TEXT UNDER STUDY

CMS debuts 64 codes for PWCs, scooters

Friday, June 30, 2006

WASHINGTON - When CMS released 64 new power mobility codes last month, it provided so few other details that the industry wasn't quite sure what to make of them.
What's still missing: additional testing requirements, coverage criteria and pricing.
"I think what we've got here is a skeleton," said Simon Margolis, who sat on a 14-member technical panel that provided CMS with recommendations for the new codes. "We have to see what happens when they start hanging some flesh on it."
The codes, which go into effect Oct. 1, 2006, are organized into six wheelchair and two scooter groupings based on functionality and performance. Each group has sub-divisions based on "patient weight capacity and/or powered seating system capability."
Additionally, the codes--61 codes plus three miscellaneous codes for a total of 64--include not only the type of "base" but also options and accessories.
It won't be until the testing requirements, the coverage criteria and pricing are released, however, that the industry will be able to put the new codes into context, said Cara Bachenheimer, vice president of government relations for Invacare.
"It's a good overall framework, but we can't really assess the final impact on beneficiaries and their ability to access these products until these holes are filled in," she said.
There's still enough information in the new codes to give the industry some pause. The codes are "sliced and diced" pretty thinly, said Sharon Hildebrandt, executive director of NCART. For example, one of the few differences between the codes in two of the groups is speed and range, industry sources said.
"The question, from a medical policy standpoint is, how do you distinguish that much between those two levels of products?" Bachenheimer asked.
On the plus side, the codes seem to be set up in way that, when CMS applies gap-filling methodology, it should come out with appropriately priced products, Margolis said.
"Because there's a difference between a standard captain's chair and a standard sling seat and back chair, for example, we won't get underpaid for the sling seat and overpaid for the captain's chair," said Margolis, vice president for clinical and professional development for National Seating & Mobility. "Right now, with the K0011 code, everything is lumped in together, and if there's no differentiation, it goes to the least-common denominator."

SUPPLIED INFORMATION
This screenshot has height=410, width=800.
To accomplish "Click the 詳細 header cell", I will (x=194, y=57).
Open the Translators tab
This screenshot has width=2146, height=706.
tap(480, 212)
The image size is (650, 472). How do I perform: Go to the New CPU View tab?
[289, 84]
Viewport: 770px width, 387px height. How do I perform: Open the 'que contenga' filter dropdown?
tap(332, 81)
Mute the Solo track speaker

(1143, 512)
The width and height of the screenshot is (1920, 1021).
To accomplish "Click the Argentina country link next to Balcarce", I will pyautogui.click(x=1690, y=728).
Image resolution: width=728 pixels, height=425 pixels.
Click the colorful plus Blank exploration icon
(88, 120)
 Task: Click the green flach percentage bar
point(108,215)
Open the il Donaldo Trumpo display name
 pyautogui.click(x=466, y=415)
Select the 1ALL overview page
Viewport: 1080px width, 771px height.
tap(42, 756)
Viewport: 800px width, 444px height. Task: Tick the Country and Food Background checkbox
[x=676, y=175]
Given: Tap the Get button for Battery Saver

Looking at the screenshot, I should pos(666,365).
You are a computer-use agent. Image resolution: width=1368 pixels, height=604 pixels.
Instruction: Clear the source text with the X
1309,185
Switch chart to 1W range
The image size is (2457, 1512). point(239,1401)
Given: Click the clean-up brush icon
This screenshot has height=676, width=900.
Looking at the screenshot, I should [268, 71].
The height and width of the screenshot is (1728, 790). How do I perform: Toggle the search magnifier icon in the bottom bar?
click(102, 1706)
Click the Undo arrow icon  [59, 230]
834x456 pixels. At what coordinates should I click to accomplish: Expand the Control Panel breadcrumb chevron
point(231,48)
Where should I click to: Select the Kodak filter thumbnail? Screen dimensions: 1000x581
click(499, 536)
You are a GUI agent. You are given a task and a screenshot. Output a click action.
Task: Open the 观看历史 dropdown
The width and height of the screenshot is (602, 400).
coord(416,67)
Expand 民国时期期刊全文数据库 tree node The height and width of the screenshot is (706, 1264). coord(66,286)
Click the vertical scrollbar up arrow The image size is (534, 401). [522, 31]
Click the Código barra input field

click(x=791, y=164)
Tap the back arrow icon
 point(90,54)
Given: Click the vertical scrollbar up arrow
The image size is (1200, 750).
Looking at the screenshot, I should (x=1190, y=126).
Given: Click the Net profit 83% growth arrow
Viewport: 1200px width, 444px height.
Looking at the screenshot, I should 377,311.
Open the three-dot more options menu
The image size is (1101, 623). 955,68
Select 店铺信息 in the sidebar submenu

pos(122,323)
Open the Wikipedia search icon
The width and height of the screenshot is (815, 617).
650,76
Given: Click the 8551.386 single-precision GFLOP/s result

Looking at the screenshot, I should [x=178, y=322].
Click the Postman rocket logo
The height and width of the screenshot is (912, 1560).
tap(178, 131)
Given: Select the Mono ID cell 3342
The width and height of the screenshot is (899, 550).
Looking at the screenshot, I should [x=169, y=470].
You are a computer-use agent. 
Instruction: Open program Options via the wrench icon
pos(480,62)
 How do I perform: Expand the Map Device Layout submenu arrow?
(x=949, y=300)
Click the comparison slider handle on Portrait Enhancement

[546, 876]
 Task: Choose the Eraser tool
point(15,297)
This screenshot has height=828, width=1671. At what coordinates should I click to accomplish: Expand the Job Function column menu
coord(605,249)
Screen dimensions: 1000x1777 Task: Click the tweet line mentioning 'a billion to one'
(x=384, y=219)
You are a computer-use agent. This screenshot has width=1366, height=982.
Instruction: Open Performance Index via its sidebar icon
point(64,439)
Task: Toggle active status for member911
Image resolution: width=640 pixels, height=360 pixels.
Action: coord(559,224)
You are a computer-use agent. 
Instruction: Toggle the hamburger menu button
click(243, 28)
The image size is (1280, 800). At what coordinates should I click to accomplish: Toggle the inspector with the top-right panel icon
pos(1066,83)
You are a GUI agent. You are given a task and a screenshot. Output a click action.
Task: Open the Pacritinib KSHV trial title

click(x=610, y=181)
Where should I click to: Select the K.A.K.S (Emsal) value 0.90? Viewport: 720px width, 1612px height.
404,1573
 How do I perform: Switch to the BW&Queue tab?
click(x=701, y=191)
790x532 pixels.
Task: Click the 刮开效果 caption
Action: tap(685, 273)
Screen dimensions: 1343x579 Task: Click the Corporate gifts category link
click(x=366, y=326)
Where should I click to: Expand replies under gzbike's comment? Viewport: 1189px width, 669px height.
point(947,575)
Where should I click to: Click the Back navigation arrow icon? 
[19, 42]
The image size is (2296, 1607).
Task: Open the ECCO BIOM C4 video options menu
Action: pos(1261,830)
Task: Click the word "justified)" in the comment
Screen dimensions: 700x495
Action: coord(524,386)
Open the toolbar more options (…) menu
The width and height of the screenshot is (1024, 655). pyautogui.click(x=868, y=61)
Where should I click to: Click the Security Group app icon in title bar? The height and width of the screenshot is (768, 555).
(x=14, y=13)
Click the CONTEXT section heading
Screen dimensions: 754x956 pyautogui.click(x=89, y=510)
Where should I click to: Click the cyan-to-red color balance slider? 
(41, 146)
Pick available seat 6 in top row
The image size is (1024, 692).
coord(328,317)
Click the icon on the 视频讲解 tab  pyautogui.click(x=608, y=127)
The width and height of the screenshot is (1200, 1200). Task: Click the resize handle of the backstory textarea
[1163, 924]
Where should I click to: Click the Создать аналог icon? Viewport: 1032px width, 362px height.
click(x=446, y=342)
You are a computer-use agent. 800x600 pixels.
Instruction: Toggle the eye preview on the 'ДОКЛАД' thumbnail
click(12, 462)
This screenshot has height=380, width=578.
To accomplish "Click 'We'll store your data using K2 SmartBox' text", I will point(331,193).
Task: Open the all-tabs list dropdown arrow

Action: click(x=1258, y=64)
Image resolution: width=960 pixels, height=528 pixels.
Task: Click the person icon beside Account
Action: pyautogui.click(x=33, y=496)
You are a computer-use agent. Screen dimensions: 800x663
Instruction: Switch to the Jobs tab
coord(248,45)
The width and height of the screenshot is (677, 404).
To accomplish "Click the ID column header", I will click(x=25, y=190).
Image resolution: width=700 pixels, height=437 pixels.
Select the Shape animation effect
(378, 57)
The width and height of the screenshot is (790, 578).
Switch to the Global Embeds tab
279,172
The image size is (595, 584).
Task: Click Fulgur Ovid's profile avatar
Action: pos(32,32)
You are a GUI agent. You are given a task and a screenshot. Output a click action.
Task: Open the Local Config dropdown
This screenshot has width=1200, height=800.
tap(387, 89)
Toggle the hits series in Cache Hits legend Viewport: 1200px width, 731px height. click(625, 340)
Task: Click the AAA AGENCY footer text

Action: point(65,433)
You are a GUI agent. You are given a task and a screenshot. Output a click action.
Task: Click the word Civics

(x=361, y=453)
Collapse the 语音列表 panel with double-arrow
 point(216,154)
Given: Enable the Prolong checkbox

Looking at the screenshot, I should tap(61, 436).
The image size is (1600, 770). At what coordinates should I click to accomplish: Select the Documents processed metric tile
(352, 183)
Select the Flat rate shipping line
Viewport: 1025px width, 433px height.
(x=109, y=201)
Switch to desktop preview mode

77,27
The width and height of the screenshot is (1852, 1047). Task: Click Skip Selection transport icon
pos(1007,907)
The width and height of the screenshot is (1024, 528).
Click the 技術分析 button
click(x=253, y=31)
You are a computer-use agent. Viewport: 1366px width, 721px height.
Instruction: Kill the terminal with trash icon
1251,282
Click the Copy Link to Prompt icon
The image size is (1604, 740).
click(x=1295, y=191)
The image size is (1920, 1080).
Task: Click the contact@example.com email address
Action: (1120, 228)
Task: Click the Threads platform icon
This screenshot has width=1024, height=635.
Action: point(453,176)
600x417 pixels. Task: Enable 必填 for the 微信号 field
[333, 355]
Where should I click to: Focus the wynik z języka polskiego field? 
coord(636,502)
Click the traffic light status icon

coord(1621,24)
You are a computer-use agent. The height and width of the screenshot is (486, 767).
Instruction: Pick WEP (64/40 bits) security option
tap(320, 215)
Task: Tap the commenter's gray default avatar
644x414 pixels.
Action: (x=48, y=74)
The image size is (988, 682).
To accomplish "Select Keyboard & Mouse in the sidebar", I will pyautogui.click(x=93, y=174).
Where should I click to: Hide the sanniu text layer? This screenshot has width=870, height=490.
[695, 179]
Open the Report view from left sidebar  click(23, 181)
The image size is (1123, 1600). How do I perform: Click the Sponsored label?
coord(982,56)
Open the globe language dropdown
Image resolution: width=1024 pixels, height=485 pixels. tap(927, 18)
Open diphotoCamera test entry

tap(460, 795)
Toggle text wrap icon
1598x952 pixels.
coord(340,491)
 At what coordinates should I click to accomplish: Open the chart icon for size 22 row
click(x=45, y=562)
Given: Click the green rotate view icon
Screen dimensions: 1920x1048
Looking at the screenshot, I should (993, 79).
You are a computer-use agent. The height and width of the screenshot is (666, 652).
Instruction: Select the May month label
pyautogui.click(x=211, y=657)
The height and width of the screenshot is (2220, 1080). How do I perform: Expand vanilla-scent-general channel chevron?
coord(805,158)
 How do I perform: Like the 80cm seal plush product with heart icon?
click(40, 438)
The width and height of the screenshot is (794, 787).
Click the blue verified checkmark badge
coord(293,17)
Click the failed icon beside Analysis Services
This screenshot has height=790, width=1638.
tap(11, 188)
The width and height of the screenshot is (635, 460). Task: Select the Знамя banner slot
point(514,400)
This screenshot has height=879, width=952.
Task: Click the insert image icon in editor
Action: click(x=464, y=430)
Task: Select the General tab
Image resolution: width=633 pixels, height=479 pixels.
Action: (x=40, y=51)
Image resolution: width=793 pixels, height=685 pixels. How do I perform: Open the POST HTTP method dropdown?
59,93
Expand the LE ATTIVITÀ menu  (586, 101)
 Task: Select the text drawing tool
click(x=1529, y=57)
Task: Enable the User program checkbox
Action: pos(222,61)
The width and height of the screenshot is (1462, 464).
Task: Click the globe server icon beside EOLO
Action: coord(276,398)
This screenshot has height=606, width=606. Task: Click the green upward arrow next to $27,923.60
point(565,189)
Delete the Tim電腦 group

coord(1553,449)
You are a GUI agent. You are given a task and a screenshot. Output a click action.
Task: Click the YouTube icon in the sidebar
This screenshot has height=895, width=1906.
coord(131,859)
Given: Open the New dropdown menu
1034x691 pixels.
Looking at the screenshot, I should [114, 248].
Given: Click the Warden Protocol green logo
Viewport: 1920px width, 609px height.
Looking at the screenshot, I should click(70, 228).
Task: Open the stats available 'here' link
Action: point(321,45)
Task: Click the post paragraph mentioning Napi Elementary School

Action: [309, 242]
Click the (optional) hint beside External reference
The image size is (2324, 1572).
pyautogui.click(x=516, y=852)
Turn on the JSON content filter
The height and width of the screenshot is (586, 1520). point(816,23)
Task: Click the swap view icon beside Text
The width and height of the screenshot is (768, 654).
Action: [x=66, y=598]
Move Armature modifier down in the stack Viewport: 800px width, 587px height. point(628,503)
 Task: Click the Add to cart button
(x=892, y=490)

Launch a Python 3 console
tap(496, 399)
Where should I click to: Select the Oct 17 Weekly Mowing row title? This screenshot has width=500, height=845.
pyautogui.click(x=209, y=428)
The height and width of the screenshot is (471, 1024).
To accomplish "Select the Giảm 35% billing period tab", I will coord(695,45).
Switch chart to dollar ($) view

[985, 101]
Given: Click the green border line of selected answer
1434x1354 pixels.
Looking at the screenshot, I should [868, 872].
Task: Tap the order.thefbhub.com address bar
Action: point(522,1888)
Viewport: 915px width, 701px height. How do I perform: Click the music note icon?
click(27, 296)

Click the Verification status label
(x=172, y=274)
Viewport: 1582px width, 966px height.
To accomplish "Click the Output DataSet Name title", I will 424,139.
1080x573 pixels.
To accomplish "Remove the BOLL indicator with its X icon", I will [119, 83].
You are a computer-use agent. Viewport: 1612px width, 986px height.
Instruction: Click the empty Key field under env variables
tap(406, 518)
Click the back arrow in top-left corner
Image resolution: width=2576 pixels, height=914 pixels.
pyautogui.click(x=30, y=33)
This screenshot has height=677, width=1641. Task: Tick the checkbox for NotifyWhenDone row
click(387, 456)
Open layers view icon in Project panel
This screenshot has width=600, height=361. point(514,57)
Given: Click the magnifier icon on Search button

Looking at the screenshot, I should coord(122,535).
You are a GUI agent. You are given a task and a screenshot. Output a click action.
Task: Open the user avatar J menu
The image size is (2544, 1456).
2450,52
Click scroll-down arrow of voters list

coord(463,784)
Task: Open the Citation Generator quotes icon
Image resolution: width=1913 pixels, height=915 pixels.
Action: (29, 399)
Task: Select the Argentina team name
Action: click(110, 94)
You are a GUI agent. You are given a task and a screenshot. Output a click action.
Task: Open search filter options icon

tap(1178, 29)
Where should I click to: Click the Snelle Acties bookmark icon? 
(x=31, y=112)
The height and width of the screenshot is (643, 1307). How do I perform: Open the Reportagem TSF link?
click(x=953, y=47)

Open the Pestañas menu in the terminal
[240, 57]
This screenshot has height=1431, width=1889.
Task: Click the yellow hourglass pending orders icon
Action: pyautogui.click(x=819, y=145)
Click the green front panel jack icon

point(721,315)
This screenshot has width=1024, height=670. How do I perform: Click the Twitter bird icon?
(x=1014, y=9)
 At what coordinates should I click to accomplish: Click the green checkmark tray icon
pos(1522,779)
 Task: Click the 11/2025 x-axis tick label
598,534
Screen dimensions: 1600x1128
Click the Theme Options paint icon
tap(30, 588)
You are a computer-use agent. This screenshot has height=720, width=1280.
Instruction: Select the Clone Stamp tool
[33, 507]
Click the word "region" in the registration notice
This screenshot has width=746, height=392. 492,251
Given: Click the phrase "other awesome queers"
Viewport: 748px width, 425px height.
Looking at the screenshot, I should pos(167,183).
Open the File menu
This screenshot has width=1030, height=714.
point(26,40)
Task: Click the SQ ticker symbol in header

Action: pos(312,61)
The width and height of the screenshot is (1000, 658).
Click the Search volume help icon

TASKS AND EXERCISES
- 1) Reproduce word for word the passage of the article on the new power mobility codes that opens with the words "On the plus" and closes with "products, Margolis said.".
- 2) Decide whether each statement agrees with the article on the new power mobility codes, answering yes or no and quoting the deciding words: (a) The new codes take effect on Oct. 1, 2006. (b) Margolis sat on a 12-member technical panel. (c) The codes are organized into six scooter groupings.
The rows play no part in what comes next.

SOLUTIONS BY TASK
- 1)
On the plus side, the codes seem to be set up in way that, when CMS applies gap-filling methodology, it should come out with appropriately priced products, Margolis said.

- 2)
(a) Yes: "The codes, which go into effect Oct. 1, 2006"
(b) No: "a 14-member technical panel"
(c) No: "six wheelchair and two scooter groupings"